A Perl book was highly recommended to us long time ago. We have decided to work through that and test-drive some of its code examples. Plan is to post more or less regular blog updates on our progress. Are you with us? Here is the book:

Higher-Order Perl
by Mark Jason Dominus
Published in 2005. Available for a free download from the author’s website.

Comments

(2)
  • Maksim Otstavnov
    #

    The first example (§ 1.1: Decimal to binary conversion) reads:

    sub binary {
    my ($n) = @_;
    return $n if $n == 0 || $n == 1;
    my $k = int($n/2);
    my $b = $n % 2;
    my $E = bin($k);
    return $E . $b;
    }

    I would put it something like this (sorry, I am not a real Perl gerl):

    sub binary {
    my ($n) = @_;
    $n == 0 || $n == 1
    ? $n
    : binary(int($n / 2)) . $n % 2
    };

    Ditto the second example (§ 1.2: Factorial) which I would implement in a similar way:

    sub factorial {
    my ($n) = @_;
    $n == 0
    ? 1
    : $n * factorial($n-1) # never miss a chance for tail recursion
    }

    Is defining extra variables (they are real variables, not just extra names for values, are they not?), using conditional statements instead of conditional expression, and using fancy control flows peculiar to Perl culture?
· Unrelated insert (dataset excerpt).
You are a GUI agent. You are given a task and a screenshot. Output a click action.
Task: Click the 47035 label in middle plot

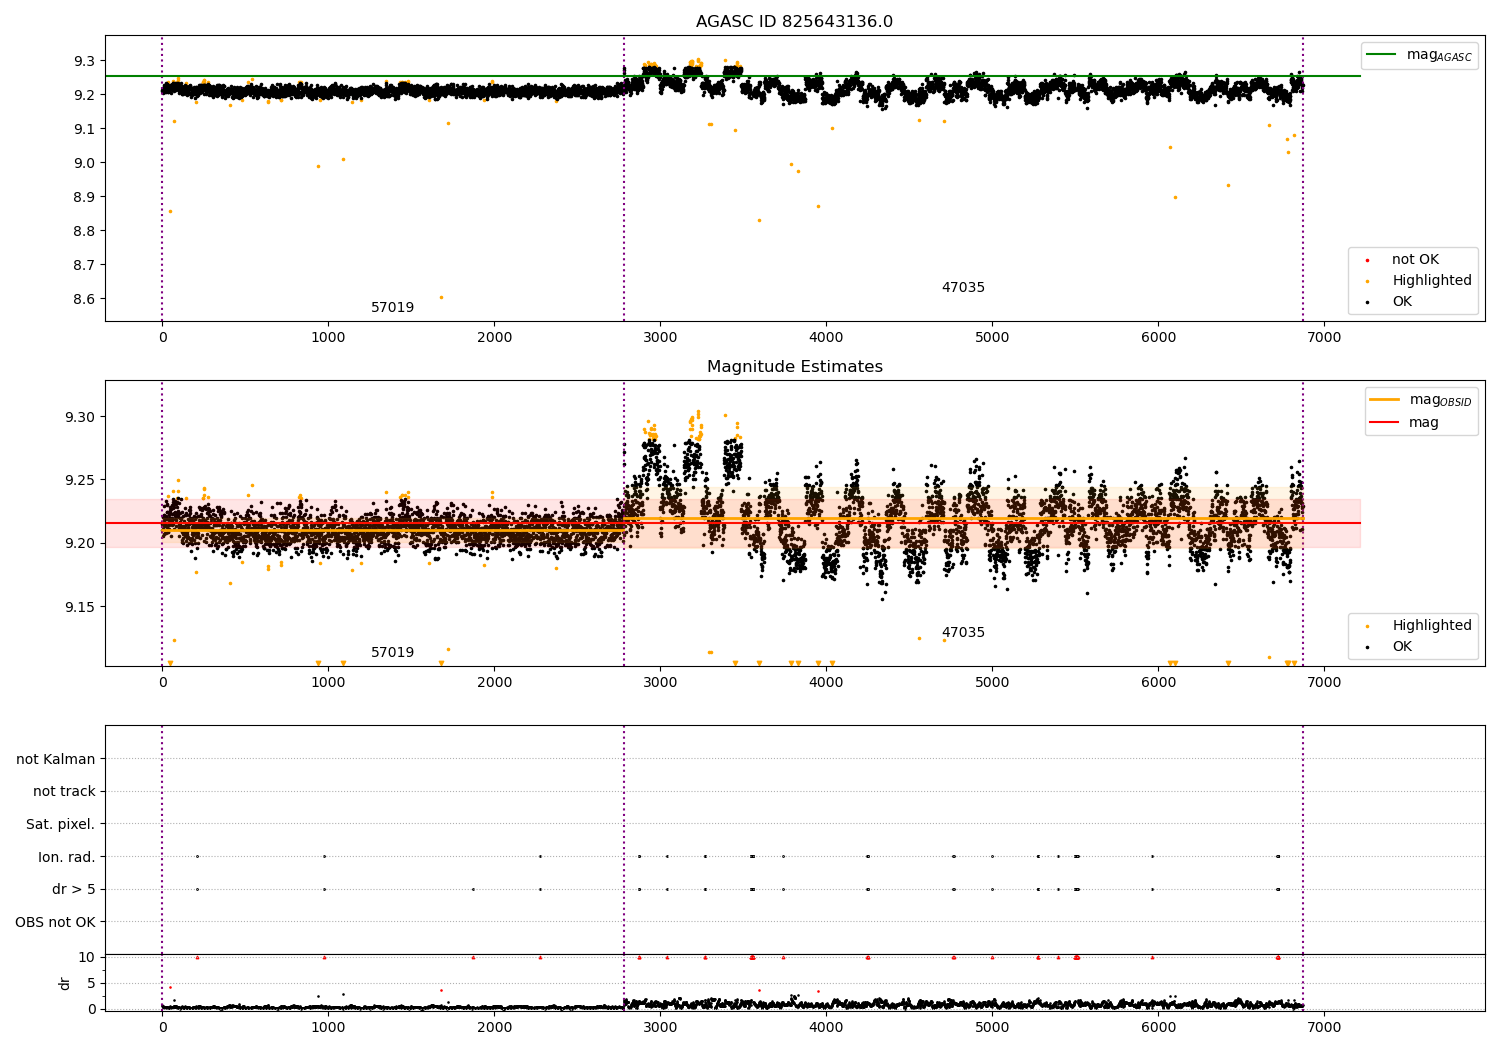963,633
Or just reminiscences of Basic heritage?

    • Andrei Spassibojko
      #

      One of the Perl’s inner beauties is the fact that identical functionality could be achieved by several different ways. It is also possible that would be true for most programming languages. Then style comes to mind, which is based on judgements of personal preferences (taste, comprehension) and formal criteria (efficiency, ease of maintenance). We think that book example should be easier to understand to a wider audience while your code snippets are more sophisticated and, possibly, more efficient.